In mucosal-associated diseases, drug and gene delivery systems have to traverse multiple biological barriers to achieve therapeutic efficacy. In particular, in select pulmonary diseases such as cystic fibrosis (CF), therapeutic delivery remains a significant challenge due to concentrated viscoelastic mucus, which prevents effective penetration and transmucosal transport of drugs and particles. To address this problem, we used combinatorial peptide-presenting phage libraries with next-generation DNA sequencing to identify hydrophilic, net-neutral charged peptides as coatings that enable penetration of human CF mucus ex vivo with ~600-fold better penetration than control.

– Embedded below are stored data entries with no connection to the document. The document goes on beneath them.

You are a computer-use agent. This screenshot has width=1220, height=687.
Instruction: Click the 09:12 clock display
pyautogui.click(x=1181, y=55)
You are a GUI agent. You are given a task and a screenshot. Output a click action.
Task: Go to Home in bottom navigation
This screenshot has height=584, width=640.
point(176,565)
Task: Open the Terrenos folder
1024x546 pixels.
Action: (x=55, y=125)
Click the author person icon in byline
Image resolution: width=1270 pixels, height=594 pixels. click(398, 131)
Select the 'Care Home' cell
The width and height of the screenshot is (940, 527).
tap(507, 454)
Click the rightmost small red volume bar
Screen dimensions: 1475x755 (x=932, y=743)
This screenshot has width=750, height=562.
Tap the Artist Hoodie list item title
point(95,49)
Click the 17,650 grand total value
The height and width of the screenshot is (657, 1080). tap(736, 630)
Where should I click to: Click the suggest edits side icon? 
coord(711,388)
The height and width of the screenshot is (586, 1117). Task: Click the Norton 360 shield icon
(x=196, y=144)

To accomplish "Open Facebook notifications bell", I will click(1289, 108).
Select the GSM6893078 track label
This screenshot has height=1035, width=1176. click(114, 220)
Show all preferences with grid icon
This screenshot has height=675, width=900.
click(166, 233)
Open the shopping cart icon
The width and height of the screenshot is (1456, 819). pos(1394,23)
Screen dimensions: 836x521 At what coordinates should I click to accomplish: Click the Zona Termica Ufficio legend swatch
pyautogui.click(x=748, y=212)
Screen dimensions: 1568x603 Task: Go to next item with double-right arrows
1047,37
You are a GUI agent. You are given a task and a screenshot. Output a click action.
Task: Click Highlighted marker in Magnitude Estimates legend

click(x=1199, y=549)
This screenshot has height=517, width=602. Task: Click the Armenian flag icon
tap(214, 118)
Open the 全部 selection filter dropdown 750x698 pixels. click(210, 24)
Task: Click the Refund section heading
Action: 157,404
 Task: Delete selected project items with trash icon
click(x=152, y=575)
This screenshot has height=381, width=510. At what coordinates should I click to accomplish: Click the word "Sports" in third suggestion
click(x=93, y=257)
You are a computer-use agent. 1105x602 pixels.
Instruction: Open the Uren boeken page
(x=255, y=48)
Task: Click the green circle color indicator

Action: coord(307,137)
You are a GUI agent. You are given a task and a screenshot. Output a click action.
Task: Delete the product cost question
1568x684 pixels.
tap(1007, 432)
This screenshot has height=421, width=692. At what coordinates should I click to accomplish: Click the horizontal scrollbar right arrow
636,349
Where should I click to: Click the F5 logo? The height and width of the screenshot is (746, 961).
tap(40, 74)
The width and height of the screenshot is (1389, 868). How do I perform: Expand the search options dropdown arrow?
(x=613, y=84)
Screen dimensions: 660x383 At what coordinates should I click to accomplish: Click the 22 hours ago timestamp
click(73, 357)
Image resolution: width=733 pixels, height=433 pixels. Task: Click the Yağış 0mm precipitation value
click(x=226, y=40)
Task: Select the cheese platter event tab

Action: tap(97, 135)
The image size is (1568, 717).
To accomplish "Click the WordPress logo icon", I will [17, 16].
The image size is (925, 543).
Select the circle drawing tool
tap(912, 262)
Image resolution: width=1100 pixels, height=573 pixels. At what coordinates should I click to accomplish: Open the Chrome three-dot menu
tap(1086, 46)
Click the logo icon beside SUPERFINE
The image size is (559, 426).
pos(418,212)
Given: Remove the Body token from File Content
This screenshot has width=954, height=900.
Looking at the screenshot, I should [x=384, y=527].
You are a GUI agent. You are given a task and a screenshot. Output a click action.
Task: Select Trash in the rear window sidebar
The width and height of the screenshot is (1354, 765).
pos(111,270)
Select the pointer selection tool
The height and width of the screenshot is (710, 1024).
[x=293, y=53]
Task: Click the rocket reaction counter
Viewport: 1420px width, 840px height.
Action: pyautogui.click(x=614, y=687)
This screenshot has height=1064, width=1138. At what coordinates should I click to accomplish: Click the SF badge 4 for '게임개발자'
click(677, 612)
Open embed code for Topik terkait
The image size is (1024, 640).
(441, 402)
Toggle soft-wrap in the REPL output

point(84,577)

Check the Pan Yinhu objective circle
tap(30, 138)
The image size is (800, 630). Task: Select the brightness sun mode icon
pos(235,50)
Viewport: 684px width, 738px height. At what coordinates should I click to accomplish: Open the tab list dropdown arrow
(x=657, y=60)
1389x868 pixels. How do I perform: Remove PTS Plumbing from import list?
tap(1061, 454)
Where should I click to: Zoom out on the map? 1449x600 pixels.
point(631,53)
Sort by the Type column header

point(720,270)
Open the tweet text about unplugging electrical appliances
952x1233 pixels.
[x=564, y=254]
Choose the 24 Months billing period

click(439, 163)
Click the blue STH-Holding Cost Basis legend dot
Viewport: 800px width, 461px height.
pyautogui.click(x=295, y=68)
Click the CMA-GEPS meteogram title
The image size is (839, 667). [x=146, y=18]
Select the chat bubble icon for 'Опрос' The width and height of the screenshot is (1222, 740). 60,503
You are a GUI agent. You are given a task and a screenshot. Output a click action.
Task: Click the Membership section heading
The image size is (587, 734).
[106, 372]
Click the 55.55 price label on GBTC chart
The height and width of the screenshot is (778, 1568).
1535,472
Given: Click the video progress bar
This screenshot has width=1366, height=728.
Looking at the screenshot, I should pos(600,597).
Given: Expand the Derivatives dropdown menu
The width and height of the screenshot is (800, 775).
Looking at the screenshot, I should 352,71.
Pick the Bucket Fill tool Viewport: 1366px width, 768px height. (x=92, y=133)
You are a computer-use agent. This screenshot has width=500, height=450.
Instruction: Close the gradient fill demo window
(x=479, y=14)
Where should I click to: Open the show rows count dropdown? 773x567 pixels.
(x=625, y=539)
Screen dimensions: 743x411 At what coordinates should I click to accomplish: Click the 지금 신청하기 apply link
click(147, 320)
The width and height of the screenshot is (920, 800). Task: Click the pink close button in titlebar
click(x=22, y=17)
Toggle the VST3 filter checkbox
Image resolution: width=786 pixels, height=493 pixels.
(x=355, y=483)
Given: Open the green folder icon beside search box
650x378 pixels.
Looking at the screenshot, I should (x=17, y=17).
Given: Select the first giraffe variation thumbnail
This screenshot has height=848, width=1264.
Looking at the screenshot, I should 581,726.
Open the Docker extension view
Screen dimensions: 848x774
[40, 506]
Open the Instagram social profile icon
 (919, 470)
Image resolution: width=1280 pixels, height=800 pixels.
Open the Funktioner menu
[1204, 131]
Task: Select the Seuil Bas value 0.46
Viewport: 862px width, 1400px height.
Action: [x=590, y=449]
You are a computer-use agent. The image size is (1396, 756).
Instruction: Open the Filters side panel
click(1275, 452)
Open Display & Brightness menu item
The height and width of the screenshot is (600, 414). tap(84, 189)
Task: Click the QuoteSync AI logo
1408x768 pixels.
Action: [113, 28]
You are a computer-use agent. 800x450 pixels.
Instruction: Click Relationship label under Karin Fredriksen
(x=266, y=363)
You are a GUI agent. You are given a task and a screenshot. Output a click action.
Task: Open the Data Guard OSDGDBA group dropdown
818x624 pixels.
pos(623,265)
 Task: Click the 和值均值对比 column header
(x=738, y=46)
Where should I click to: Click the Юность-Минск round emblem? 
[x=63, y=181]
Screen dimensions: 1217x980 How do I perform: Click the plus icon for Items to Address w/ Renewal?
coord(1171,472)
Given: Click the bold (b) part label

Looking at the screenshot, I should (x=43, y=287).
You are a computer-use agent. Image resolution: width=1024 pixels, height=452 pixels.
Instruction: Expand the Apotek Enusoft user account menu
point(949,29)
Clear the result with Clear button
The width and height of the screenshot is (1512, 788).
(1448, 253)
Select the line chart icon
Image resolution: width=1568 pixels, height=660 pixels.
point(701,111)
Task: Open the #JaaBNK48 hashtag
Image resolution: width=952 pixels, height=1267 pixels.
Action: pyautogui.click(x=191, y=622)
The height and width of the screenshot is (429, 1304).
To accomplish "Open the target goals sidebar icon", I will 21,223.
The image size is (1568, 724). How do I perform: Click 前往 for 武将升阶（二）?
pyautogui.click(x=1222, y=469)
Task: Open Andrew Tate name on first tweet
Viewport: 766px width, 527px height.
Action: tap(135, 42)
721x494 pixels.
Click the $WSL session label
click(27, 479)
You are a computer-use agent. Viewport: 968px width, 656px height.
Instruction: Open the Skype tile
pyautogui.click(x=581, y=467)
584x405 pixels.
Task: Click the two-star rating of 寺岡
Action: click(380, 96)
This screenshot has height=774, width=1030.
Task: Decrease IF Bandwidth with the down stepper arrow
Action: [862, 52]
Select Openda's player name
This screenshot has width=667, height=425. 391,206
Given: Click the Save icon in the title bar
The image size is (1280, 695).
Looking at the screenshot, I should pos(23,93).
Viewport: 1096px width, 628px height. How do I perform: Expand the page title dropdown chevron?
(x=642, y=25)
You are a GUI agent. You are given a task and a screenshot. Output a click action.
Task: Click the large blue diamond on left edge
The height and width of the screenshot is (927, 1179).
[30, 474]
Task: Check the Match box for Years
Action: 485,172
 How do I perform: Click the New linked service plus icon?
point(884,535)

In addition, these peptide coatings improve uptake into lung epithelial cells compared to uncoated or standard poly(ethylene glycol) (PEG)-functionalized nanoparticles and exhibit enhanced uniform distribution and retention in the mouse lung airways. These peptide coatings address multiple delivery barriers and effectively serve as excellent alternatives to standard PEG surface chemistries to achieve mucus penetration and address some of the challenges encountered using these chemistries. This biomolecule-based strategy can address multiple delivery barriers and hold promise to advance efficacy of therapeutics for diseases like CF.